- [Exercise directions]: Apart from the pictures, everything in the lines below must be printed exactly.

- [Task input]:

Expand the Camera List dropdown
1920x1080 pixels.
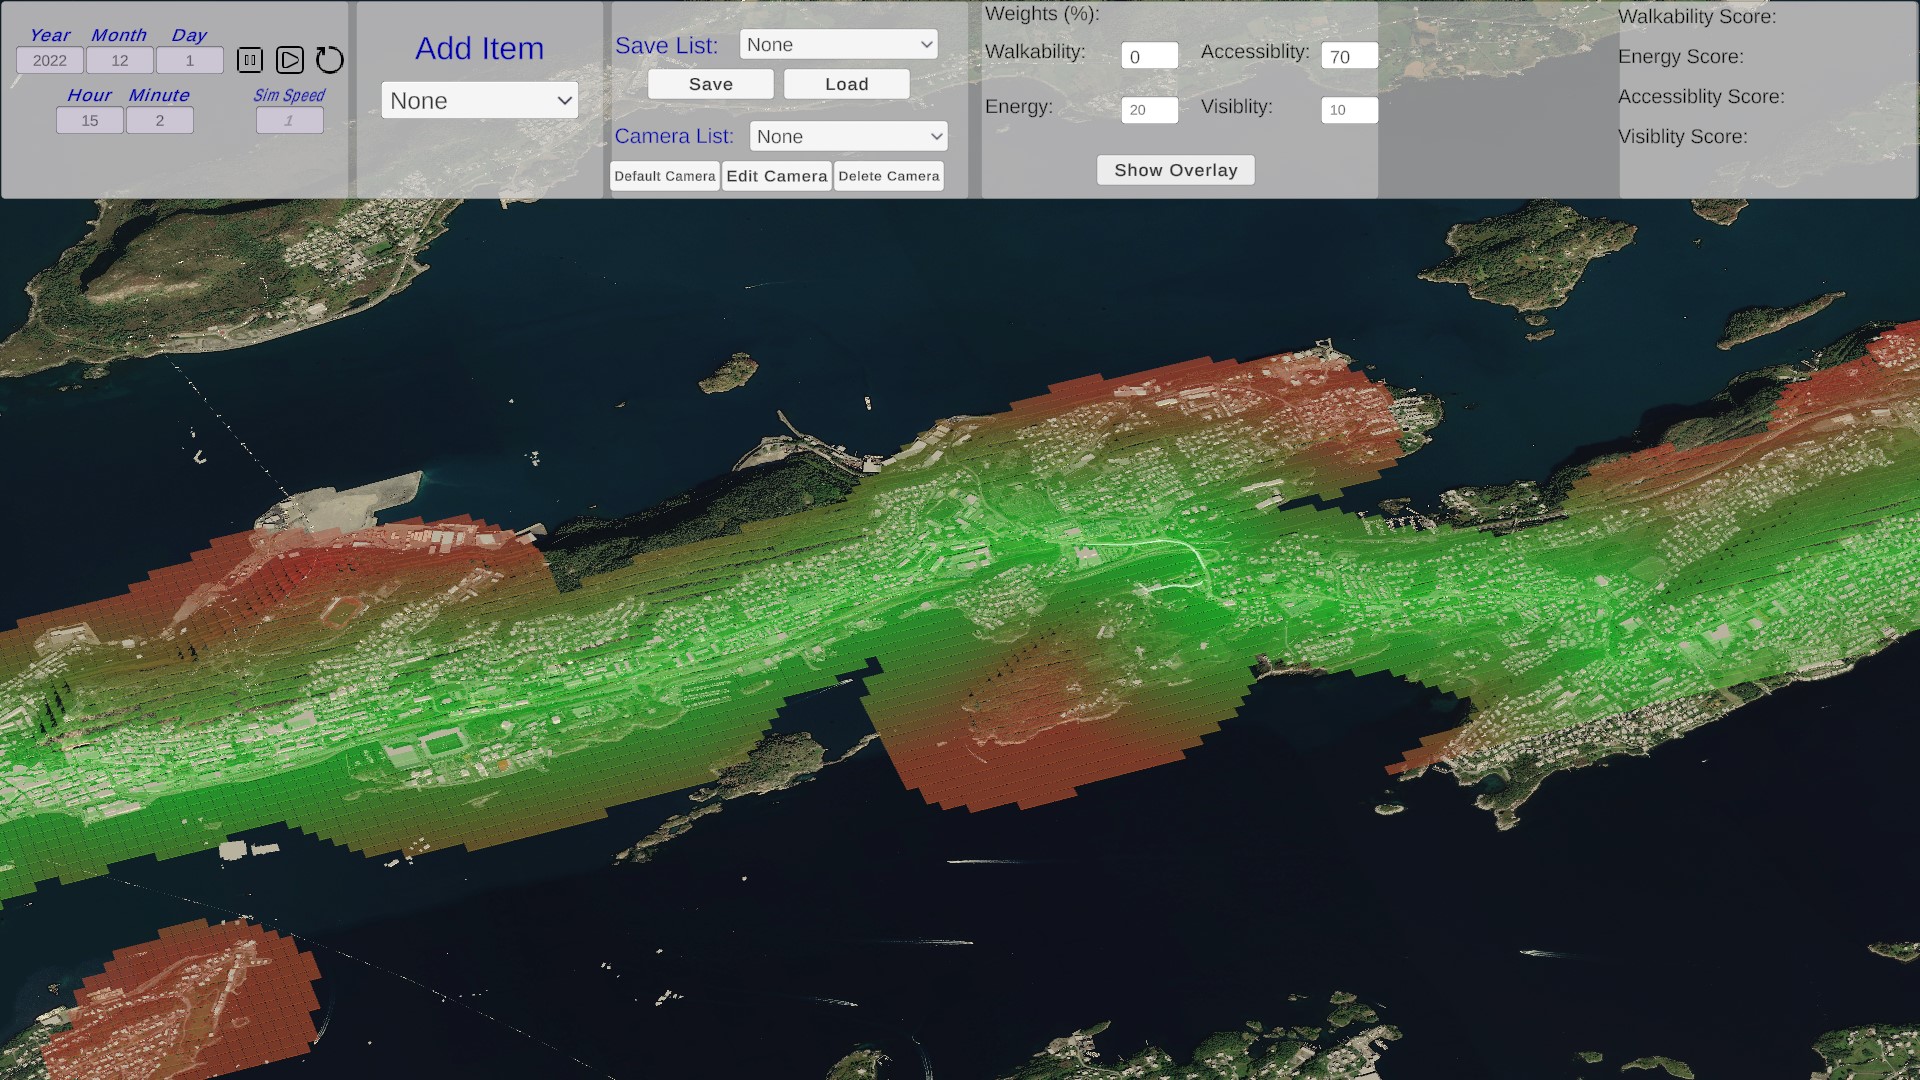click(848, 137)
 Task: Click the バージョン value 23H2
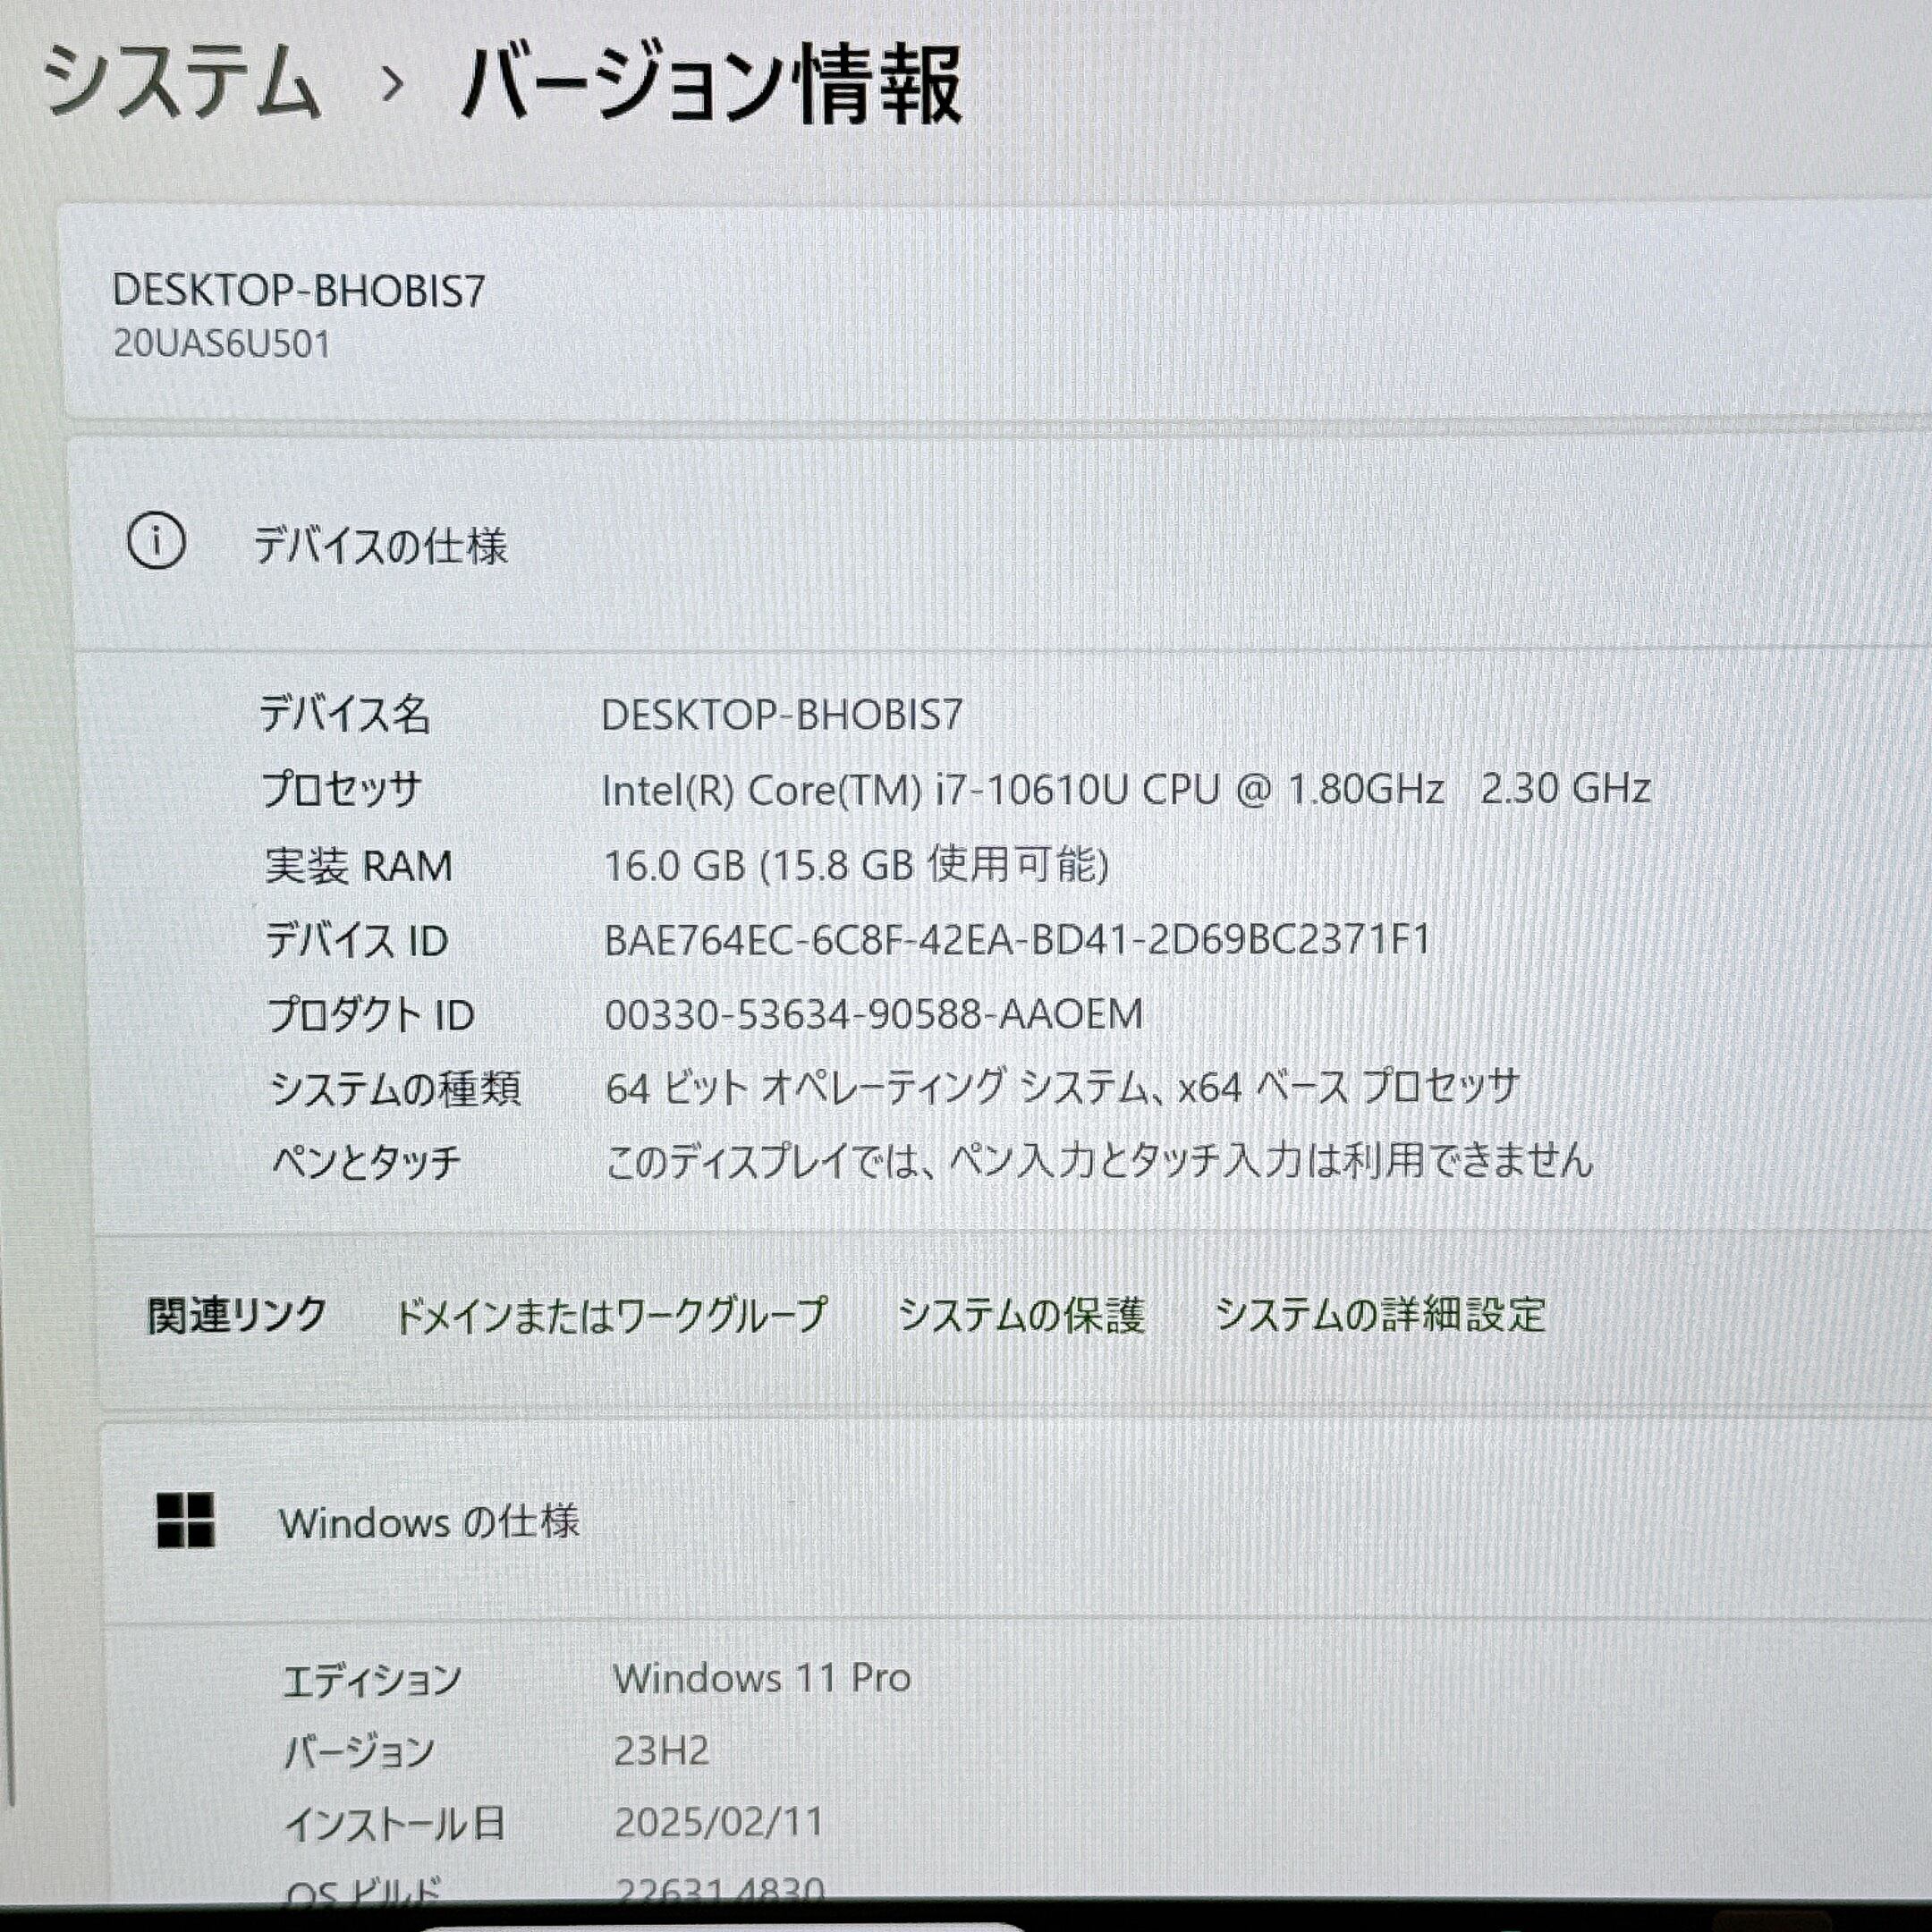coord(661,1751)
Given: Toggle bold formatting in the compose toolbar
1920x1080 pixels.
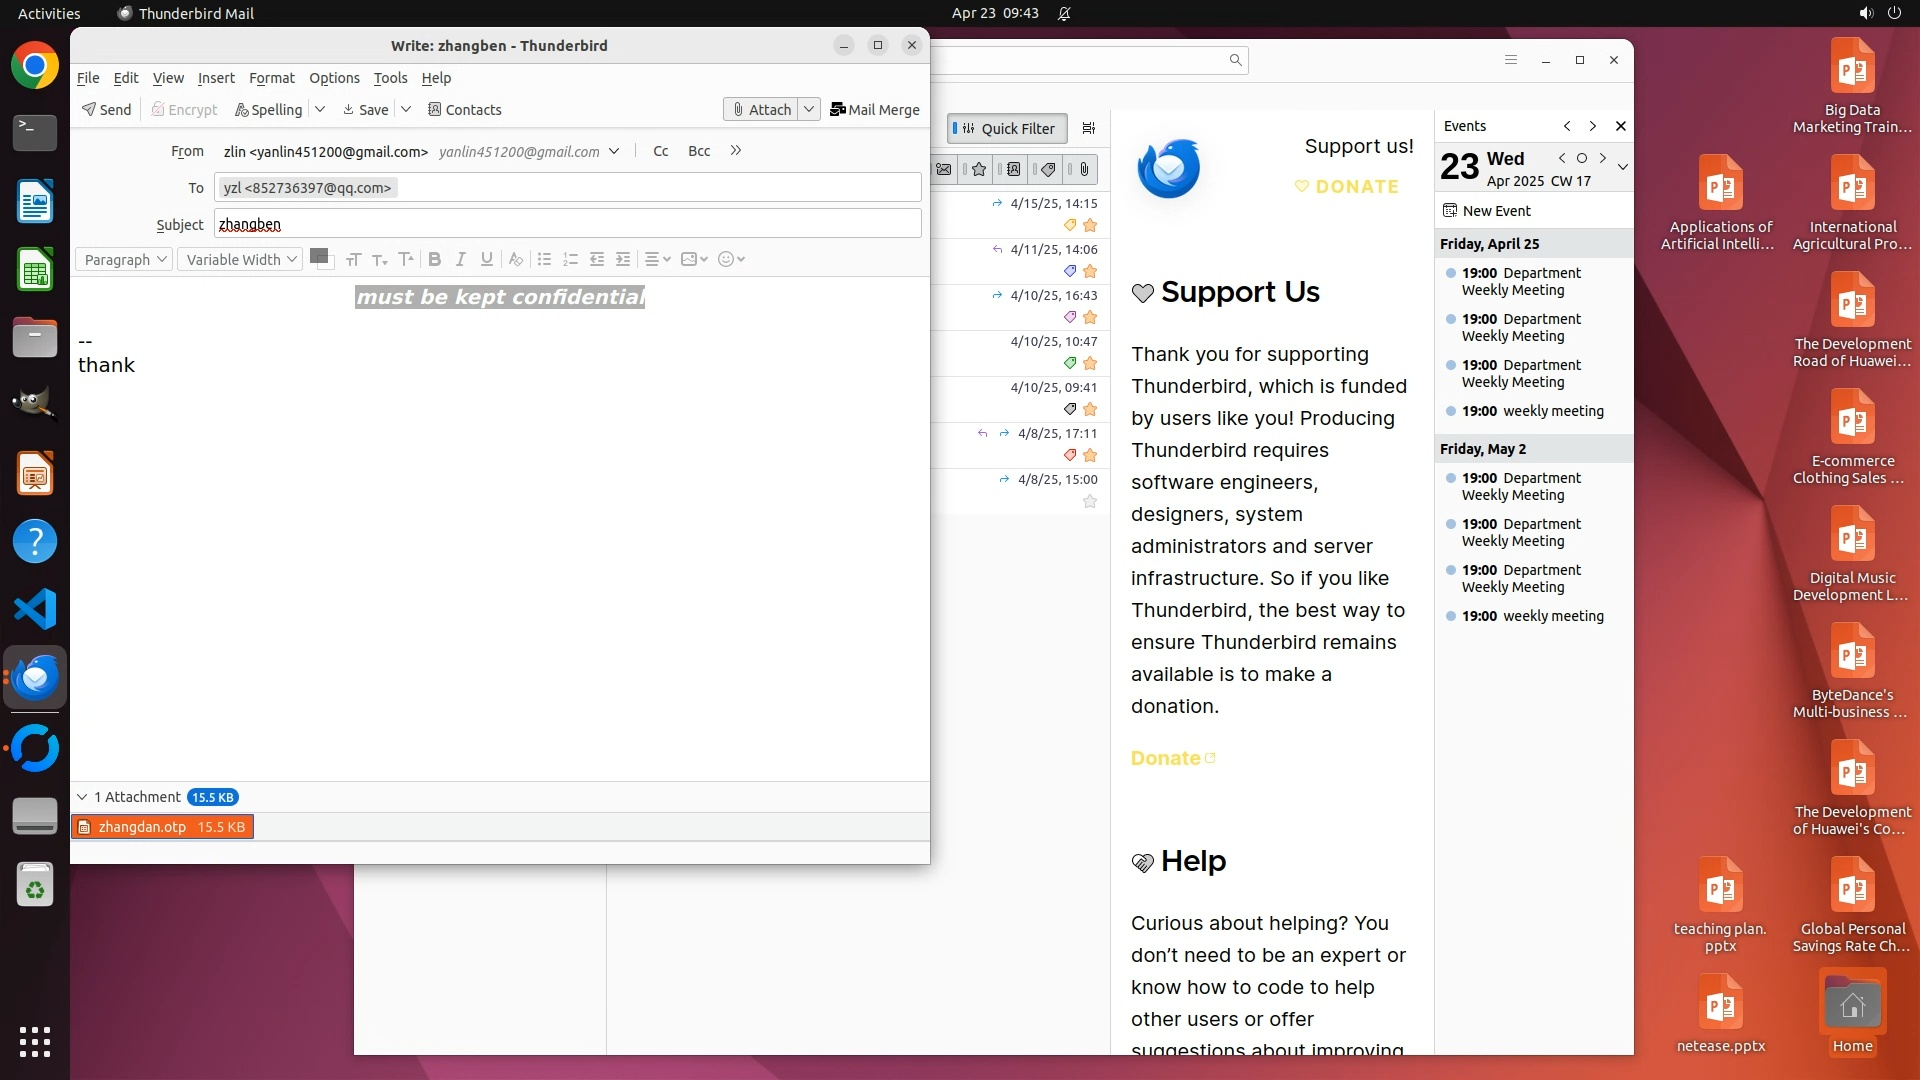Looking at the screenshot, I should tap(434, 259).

- [Answer below]:
Expand the Camera List dropdown
1920x1080 pixels.
click(848, 137)
 Task: Click the バージョン value 23H2
coord(661,1751)
Given: Toggle bold formatting in the compose toolbar
1920x1080 pixels.
Looking at the screenshot, I should tap(434, 259).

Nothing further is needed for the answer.